1849: Peter Greenall withdraws, firm renamed Pilkington Brothers.

1871: Pilkington moves into plate glass.

1903: Pilkington emerges as sole British producer of flat glass following industry consolidation in the previous 25 years.

1931: Pilkington adopts PPG, a new continuous flat-drawn process for glass production.

1952: Alastair Pilkington (right) conceives the idea of forming a ribbon of glass by floating the melted raw materials at high temperature over a bath of molten tin. It took seven years and more than £7m (£80m today) to develop the process, unveiled in 1959. Float glass becomes the norm.

1970: Pilkington becomes a public company, issuing 10 per cent of the family's shares to the public.

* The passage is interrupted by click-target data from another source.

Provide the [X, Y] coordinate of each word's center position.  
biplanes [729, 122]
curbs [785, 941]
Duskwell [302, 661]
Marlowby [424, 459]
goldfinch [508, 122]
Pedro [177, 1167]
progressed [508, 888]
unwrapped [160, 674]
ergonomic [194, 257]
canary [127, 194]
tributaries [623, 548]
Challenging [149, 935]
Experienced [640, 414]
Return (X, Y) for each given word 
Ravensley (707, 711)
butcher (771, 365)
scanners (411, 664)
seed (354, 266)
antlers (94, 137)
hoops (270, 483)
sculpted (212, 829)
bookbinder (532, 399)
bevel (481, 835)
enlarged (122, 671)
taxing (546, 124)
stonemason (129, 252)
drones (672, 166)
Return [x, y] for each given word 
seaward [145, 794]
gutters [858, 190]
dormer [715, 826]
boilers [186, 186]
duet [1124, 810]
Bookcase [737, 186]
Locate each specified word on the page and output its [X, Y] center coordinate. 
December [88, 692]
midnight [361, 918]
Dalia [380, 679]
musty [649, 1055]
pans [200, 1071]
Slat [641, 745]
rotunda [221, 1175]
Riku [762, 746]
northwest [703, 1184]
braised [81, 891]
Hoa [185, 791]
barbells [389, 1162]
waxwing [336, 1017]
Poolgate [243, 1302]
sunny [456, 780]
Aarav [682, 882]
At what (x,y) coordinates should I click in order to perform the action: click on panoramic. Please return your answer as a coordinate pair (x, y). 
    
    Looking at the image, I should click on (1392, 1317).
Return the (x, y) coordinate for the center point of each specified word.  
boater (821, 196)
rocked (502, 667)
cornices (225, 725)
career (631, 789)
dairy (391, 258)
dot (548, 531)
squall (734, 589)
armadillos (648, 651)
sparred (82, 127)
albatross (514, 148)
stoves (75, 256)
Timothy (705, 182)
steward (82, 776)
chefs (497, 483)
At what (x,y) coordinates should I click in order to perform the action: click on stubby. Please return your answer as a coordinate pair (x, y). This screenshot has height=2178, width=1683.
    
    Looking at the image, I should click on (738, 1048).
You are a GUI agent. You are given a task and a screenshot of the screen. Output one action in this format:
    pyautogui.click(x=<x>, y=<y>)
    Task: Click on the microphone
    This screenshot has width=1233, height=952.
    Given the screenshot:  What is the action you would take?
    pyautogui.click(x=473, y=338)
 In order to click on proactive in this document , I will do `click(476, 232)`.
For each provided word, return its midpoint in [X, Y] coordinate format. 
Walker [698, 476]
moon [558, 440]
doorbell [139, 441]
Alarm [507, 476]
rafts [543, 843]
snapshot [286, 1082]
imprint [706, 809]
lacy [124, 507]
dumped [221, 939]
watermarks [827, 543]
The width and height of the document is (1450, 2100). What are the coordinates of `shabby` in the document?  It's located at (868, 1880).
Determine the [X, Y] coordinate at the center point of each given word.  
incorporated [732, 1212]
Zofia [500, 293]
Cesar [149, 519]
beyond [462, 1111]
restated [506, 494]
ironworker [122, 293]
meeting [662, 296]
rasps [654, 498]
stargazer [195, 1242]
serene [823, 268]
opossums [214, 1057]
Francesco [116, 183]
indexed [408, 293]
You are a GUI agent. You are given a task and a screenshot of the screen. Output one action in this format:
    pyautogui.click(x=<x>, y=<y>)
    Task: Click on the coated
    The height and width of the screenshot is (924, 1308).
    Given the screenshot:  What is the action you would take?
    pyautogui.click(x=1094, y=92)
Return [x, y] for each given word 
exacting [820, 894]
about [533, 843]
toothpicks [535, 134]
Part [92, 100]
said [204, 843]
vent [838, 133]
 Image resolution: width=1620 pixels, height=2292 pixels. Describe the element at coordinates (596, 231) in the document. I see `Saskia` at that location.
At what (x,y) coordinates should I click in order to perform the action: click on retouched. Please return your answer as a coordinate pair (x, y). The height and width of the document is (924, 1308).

1973: Lord Pilkington retires, after 24 years as chairman. Succeeded by Alastair Pilkington, the inventor of the float glass process.

1980: Antony Pilkington becomes chairman.

1986: Pilkington repels hostile takeover bid from BTR.

1990-1992: Recession hits the company. Float glass prices fall by 25 per cent. Operating profits on flat and safety glass fall from £293m to £139m.

1992: Roger Leverton becomes first outsider to be appointed chief executive.

1994: Pilkington reached agreement with the US government on the proprietary nature of its float bath technology. Existing licensees can use early technology, in confidence, worldwide, but current and future technology would continue to be operated through normal licensing arrangements. Nigel Rudd, chairman of Williams Holdings, appointed to the Pilkington board as a non-executive director.

1995: Nigel Rudd succeeds Sir Antony Pilkington to become the first non-Pilkington chairman.

1995: Sir Alastair Pilkington dies. At the time of his death, his process had been licensed to 42 manufacturers in 30 countries and there were more than 170 plants in operation, under construction or planned.

1996: Paolo Scaroni appointed to new post of President Automotive Products Worldwide, joining Pilkington from Italian engineering firm Techint, having been managing director of a joint venture between the two companies.

1997: Paolo Scaroni joins the board in March, and succeeds Roger Leverton in May, speeding up overhead cost reductions of £100m by the beginning of the financial year 1998-99. Geographically based organisations are eliminated.